Write the next part of the passage on hospital health IT below, continuing after its last sentence.

_TEXT BLOCK_

********

Interoperability and health information exchange

Healthcare stakeholders have picked up the pace when it comes to making health data interoperability a reality, yet basic health information exchange is still a hit-or-miss proposition.  Hospitals that act as community anchors must take the lead in HIE by dropping their competitive shields and sharing data with regional or state health information exchanges.  Only by putting the needs of the patient first can hospitals provide the truly effective care that consumers expect and deserve.

“Healthcare has evolved and people bounce from hospital to hospital, and it’s important for us to be able to have information at the fingertips of our providers as they deliver care at the point of care,” said Nicholas Desai, MD, DPM, MBA, CMIO of Houston Methodist Health System, in a 2014 interview withEHRintelligence.com. “As a provider, having information at your fingerprints is probably the most important piece, which most people take for granted.”

While developing an HIE infrastructure may not be easy for hospitals who are locked into vendor products that do not encourage interoperability, a growing emphasis on APIs, data standards, and other technologies will help to smooth the way in the near future.

Clinical documentation improvement and ICD-10

Adopting an EHR is one thing, but ensuring a high level of accuracy, completeness, and integrity of the data that lives within the system is quite another.  Clinicians must be educated about the importance of data integrity, especially ahead of the ICD-10 deadline.

In addition to supporting the October 1, 2015 transition to the more advanced and detailed code set, clinical documentation improvement can help hospitals save money along the way.  It can also prepare organizations for the next step in health IT use: data analytics that can be used for population health management, reducing readmissions, and allocating resources efficiently.

Big data analytics and clinical decision support

Big data analytics is the holy grail of healthcare technology, but it doesn’t have to be quite as hard to find.  Successful hospitals begin the journey by leveraging clinical EHR data into actionable insights about preventable 30-day hospital readmissions, chronic disease management, and patient outcomes, effectively setting themselves up for more informed participation in value-based reimbursement programs.

********

_AVAILABLE DATA_
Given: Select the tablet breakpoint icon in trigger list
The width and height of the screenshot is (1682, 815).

********

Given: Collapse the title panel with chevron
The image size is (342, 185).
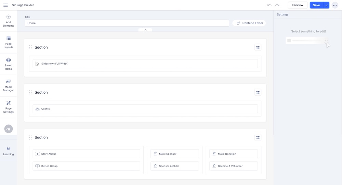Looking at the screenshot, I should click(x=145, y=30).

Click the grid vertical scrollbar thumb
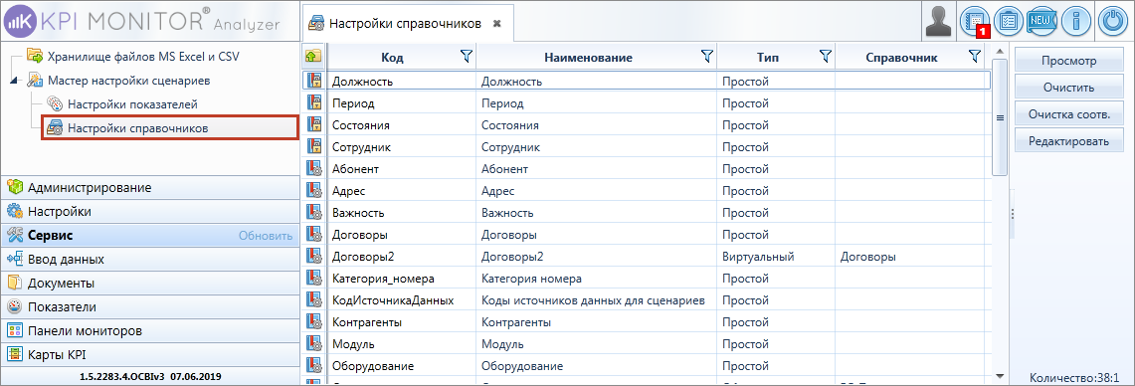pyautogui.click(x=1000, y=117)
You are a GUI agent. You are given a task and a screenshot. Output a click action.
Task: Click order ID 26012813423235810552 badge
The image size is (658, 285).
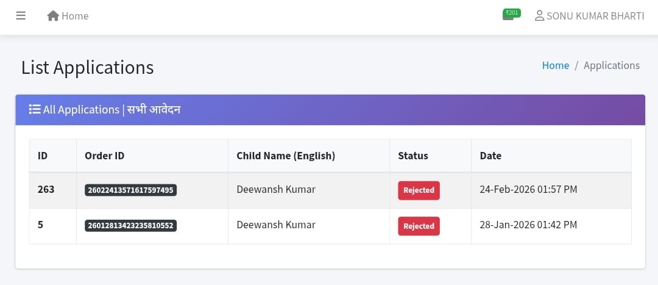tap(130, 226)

********

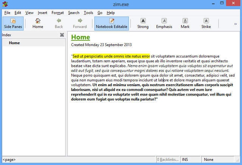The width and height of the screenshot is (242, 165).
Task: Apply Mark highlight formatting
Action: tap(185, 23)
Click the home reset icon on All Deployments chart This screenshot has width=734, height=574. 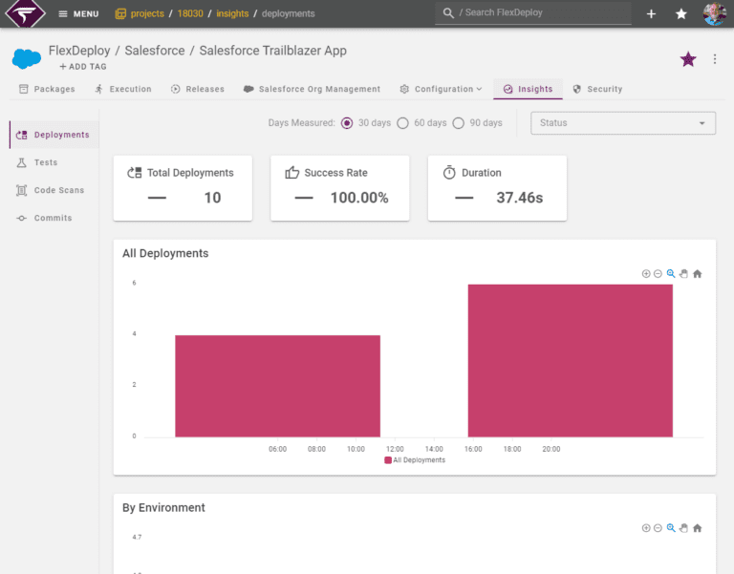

********

_ANSWER TO THIS EXERCISE_
Hospital EHR adoption is also the foundation for predictive analytics, which goes one step beyond the retrospective view that historical EHR data and claims information can provide.  Using real-time tracking, predictive modeling, and risk score algorithms, a small proportion of hospitals are currently able to alert clinicians to patient downturns, flag the development of sepsis, engage in proactive clinical decision support, and make more informed decisions about operational strategy.

Revenue cycle management and operational efficiencies

Since the beginning of the EHR Incentive Programs, healthcare organizations have been promised financial returns from their investment in EHR adoption.  While many providers might argue that the ROI has not manifested itself just yet, that isn’t stopping hospitals from putting more money into technology in order to save in the long run.  Investment in revenue cycle management technologies has been strong throughout 2014 and 2015, and is even slated to overtake EHR purchases this year as adoption reaches its peak.

“Hospitals understand they must establish new business models in order to survive under a dramatically transformed provider landscape,” said Frost & Sullivan Connected Health Principal Analyst Nancy Fabozzi.  Part of crafting an effective financial strategy is developing a health IT infrastructure that can pinpoint opportunities for lowering unnecessary utilization rates, improving patient responsibility collections, and ensuring consumer loyalty in a time of widespread competition and change.

Integrating revenue cycle technologies into the health IT ecosystem is a top priority for many forward-thinking organizations that are aware that the high hospital EHR adoption rate is just the beginning of a long path towards using electronic data for improved patient care, higher quality, better outcomes, and more efficient financial gains.